I can hardly believe this, but it appears the excellent Allison Crowe and her bandmates were jailed and deported for being…Canadian! What’s going on? Allison’s own story follows:
Allison Crowe and her Canadian bandmates, (guitarist Billie Woods and percussionist Laurent Boucher, reunited with their British-passport-carrying bassist Dave Baird), have now performed two sensational concerts in Germany – in the cities of Aachen and Munich. Following a national holiday weekend the tour carries on now to Frankfurt, Berlin, Prague and Vienna.
In the UK, where the Canadian musicians were barred from entry last month, national debate over new anti-terrorist/illegal immigration laws that target artists and academics visiting from non-EU countries continues to build. Concern is reflected in coverage from the northern tip of the British Isles, via such journals as The Northern Times and The Aberdeen Press & Journal, to the southern region, and such London-based newspapers as The Telegraph and The Observer/Guardian.
In a motion in Parliament that has gained cross-party support, Scottish National Party MSP Rob Gibson condemns the physical treatment of Crowe and her bandmates, and calls on the Home Office to rethink its approach “before it harms cultural links to Scotland and the wider UK”. Gibson’s motion “asserts that visitors to Scotland during the Year of Homecoming deserve a civilised and warm welcome.”
The Scotsman reports that “John Thurso, the Liberal Democrat MP for Caithness, Sutherland and Easter Ross, added: ‘The rule itself is an affront to the great British tradition of welcoming overseas artists and another example of this government’s unyielding zeal for mindless regulation.” Thurso told Scotland’s national newspaper: “Security is important, but throwing international performers into a lock-up and being rude to them should be no part of it.”
On the English front, the issue was among the most discussed in this weekend’s Observer/Guardian newspaper, in the wake of Henry Porter’s column titled “Britain is not radical enough.
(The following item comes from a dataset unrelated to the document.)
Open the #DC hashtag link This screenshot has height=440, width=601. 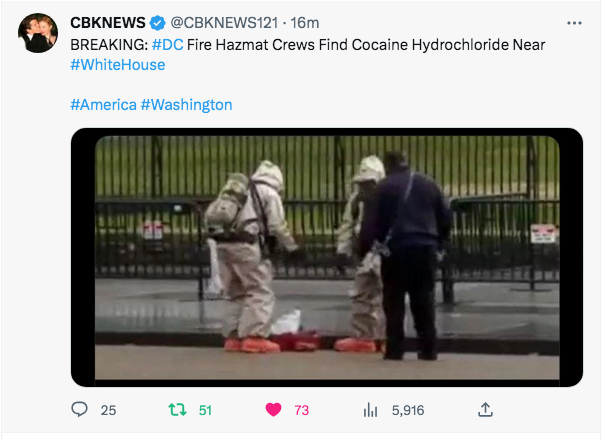coord(167,45)
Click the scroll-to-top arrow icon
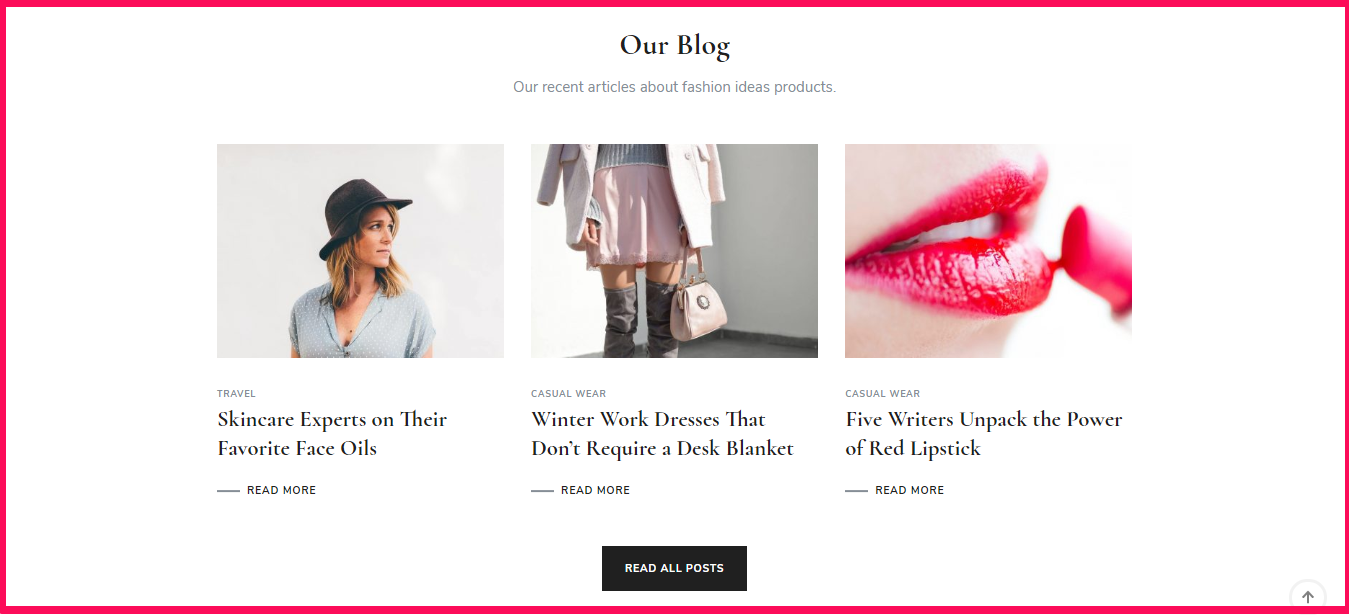Screen dimensions: 1349x615 1307,597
That is why we’re in trouble”, in which Porter says:
“We fondly think of ourselves as hospitable and open to new influences. But on the evidence of new laws that ban artists, musicians and academics from visiting Britain without certificates of sponsorship, we are not. When a Newfoundland-based singer Allison Crowe and two of her band members, Billie Woods and Laurent Boucher, arrived at Gatwick to tour Britain they were arrested, held in cells, photographed and fingerprinted and had their passports stamped ‘Barred from Entry’ before being returned to Canada. This shocking and disgraceful treatment – designed to exclude illegal immigrants and terrorists – seems fundamentally unBritish. The English National Opera and Southbank have both had problems bringing in foreign performers because of the stringent requirement for non-EU citizens to provide biometrics and photographs and submit to controls over their day-to-day activity while here.
Is this Britain? If so, the rational half of our brain has been overwhelmed by ‘suspicion and parochialism’, in the words of the staunchly sensible Manifesto Club, which has started a petition against the laws brought in by immigration minister Phil Woolas.”
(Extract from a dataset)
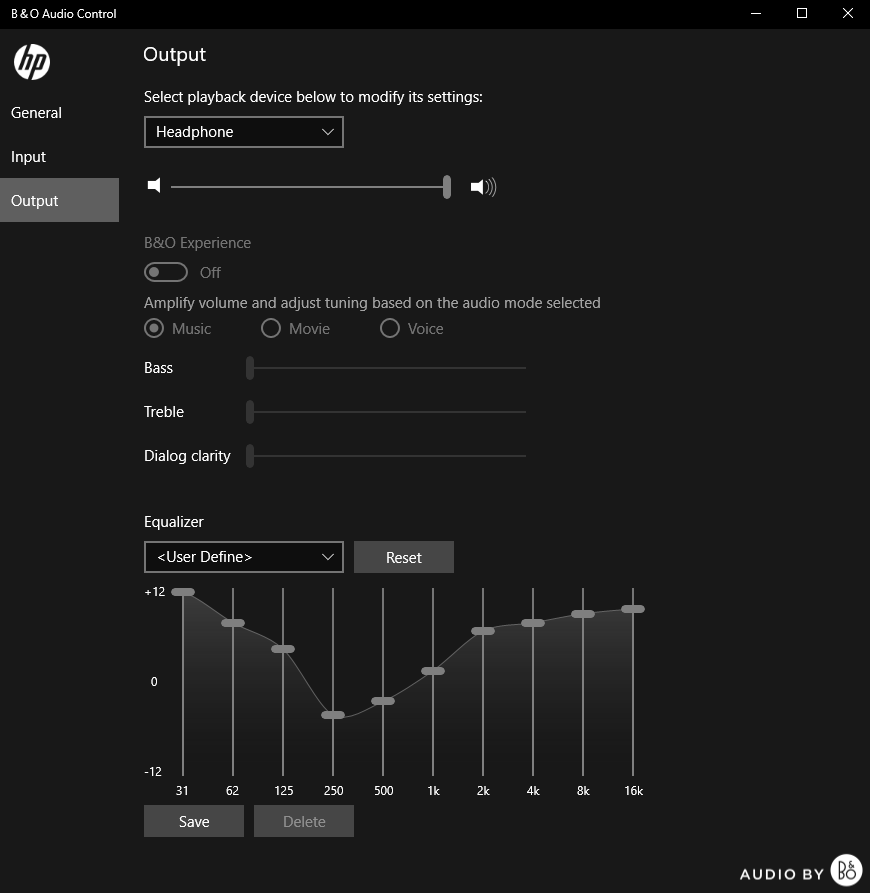Click the loud speaker volume icon
Viewport: 870px width, 893px height.
click(483, 187)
The Visiting Artists and Academics Petition ~ found @ http://www.petitiononline.com/MCvisit/petition.html ~ was launched earlier this year by the UK civil liberties group, the Manifesto Club, with the endorsement of: renowned sculptor Antony Gormley; director of the National Portrait Gallery, Sandy Nairne; the artistic director of the Royal National Theatre Nicholas Hytner and dozens more concerned artists and educators.
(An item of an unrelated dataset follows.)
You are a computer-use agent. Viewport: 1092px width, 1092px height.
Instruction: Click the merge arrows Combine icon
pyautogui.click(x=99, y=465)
Allison Crowe and her Canadian bandmates are simply among the most recent visitors to learn about the new rules. Others include Russian pianist, Grigory Sokolov, the world’s greatest living classical pianist in the view of many critics, whose concerts have been cancelled after 18 years of him performing in the UK. Canadian journalist Leah McLaren recounts a 30 hour detention and deportation ordeal in her Globe and Mail column of May 16, 2009: ‘CRUEL BRITANNIA: God may save the Queen, but what about the rest of us?’
Our approach to music is very much grassroots, community-oriented. We’ve learned that many people in this segment of the UK’s cultural industries were neither consulted nor informed of the “Certificate of Sponsorship” laws. Of those that were, there’s a range of opinion.
If there is any silver lining to our experience, it’s the hope that we can, in some small measure, contribute to there being greater awareness, even reform, and, at least, some greater measure of reason and good judgement applied in the application of any rules.
Canada, it’s clear, is not immune to today’s culture of fear and aggression which envelopes “security” issues. Nor is our American neighbour. Allison Crowe and her fellow musicians are not terrorists nor are they illegal immigrants. They love people, and make music for them. From hereon, reports will be, once again, about rock and roll – circling back to the wisdom of George Harrison: “I don’t like to be political. I like to be polite.”